1年前最下位だったレスターが首位…プレミアリーグ記録的混戦の理由とは?

モウリーニョ
ボーンマスに敗れたチェルシーは現在14位と極度の不振に [写真]=Getty Images
「フットボール」と「メディア」ふたつの要素を併せ持つプロフェッショナル集団を目指し集まったグループ。

「The most unpredictable season ?」

 プレミアリーグ史上、最も予測不可能なシーズンか――。12月6日、第15節を終えた直後に英『BBC SPORT』のウェブサイトがこんな見出しを打ち、今シーズンのプレミアがいかに混戦模様となっているのかをいくつかのデータとともに示した。

 まずはやはり、現在14位に沈むチェルシーの大スランプが挙げられる。ここまで15試合で4勝3分け8敗、勝ち点15ポイント。これはプレミアリーグの歴史における“前年王者”のワースト記録である。
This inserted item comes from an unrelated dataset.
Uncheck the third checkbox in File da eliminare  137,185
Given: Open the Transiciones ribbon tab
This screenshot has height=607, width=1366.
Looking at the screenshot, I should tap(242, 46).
 過去のディフェンディングチャンピオンで、15節を終えて勝ち点20ポイント以下だったのは他に1995-96のブラックバーン(17ポイント)だけである。チェルシーで言えば、2004-05にジョゼ・モウリーニョ政権初優勝を飾った後、連覇を果たした2005-06は15節終了時点で実に40ポイントを獲得している。その半分以下の勝ち点しか稼げていないのだから、今シーズンがどれほど珍しいかがわかる。
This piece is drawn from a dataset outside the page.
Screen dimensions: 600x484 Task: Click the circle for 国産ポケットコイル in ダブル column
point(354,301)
 そのチェルシーはすでに8敗を喫し、早くもジョゼ・モウリーニョ監督の自己ワースト記録を更新しているが、昨シーズン2位、そして現在3位のマンチェスター・シティもすでに4敗している。前年の“トップ2”が15節の時点で計12敗というのは、過去10シーズンで最多である。
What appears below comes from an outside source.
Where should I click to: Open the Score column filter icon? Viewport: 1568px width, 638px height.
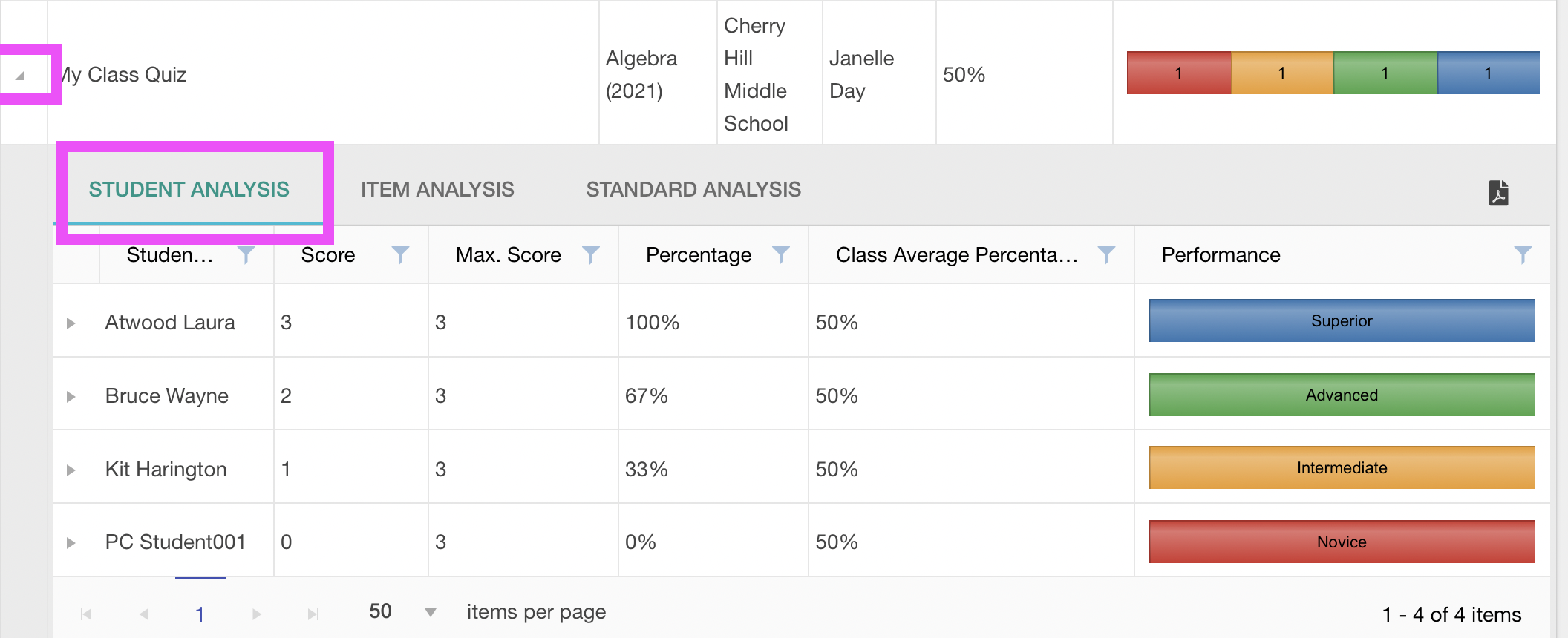pyautogui.click(x=400, y=255)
 そんな2強を尻目に首位の座を謳歌しているのは、1年前の今ごろは最下位にいた伏兵レスターだ。ただ、勝ち点32のレスターから勝ち点26の5位トッテナムまでの勝ち点差はわずかに「6」。上位がこれほどタイトに詰まっているケースも珍しく、過去10シーズンでは2010-11シーズンの一度だけ。このシーズンはマンチェスター・Uが後半戦の猛ラッシュで最終的に独走状態で優勝しているが、15節終了時点では首位にいたが5位トッテナムとの差は今シーズンと同じ6ポイントしかなかった。

 また、今シーズンの特徴として顕著なのは「アウェイチームの強さ」である。

 ここまで全150試合中、アウェイチームが勝ったのは51試合で、勝率は「34%」である。プレミア創設から2014-15までの過去23シーズンで、アウェイチームの通算勝率は「27.25%」に過ぎない。かつてはアウェイ勝率が30%を越えることは珍しかったが、一昨シーズン(32.4%)、昨シーズン(30.3%)とここ数年はその傾向が続いており、今シーズンはさらに加速している印象だ。

 なお、アウェイ成績を見るとトップのレスター以下、上位にはクリスタル・パレス、ウェストハム、ワトフォードといったカウンター主体の中小クラ1ブが目立ち、彼らがリーグを引っかき回していることもわかる。

 その他にも、ボーンマス、ワトフォード、ノリッチの昇格3クラブがいずれも健闘して“ボトム3(降格圏)”にいないこと、代わってニューカッスル、アストンヴィラといった本来トップハーフ(10位以上)を狙うべき古豪が前年に続いて降格圏をさまよっていることなど、混戦の要因は様々にある。

「どこがどこに勝ってもおかしくない」とは、実力伯仲のプレミアリーグを形容するのにお決まりのフレーズだが、今シーズンほどそれが当てはまるシーズンはない。いよいよクリスマス前後の連戦に差し掛かり、その後は後半戦。先の読めない展開が続きそうだ。